Copy out each line below containing "computer".

[Data records]
----------------
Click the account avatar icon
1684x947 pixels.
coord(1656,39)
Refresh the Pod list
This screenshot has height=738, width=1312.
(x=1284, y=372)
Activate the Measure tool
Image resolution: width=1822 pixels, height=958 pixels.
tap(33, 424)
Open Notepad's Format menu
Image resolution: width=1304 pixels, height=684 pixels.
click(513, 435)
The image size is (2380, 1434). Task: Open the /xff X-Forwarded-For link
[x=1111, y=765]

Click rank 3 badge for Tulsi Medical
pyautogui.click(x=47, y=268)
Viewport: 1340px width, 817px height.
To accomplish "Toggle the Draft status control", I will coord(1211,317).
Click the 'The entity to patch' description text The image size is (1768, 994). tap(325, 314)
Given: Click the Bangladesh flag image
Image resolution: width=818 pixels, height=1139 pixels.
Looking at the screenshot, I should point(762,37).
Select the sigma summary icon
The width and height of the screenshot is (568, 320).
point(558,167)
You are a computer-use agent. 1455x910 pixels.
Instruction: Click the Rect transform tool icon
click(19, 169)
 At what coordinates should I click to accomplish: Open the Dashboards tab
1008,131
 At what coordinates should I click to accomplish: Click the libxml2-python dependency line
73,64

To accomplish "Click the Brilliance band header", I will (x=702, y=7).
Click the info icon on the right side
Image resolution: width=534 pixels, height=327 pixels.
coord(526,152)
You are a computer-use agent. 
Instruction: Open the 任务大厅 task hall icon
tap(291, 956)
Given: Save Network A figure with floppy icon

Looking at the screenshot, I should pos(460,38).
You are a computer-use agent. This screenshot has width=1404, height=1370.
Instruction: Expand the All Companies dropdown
----------------
REPLY TO THE TASK —
You are a computer-use agent. 1455x910 pixels.
You are a computer-use agent. 
You are a computer-use agent. This screenshot has width=1404, height=1370.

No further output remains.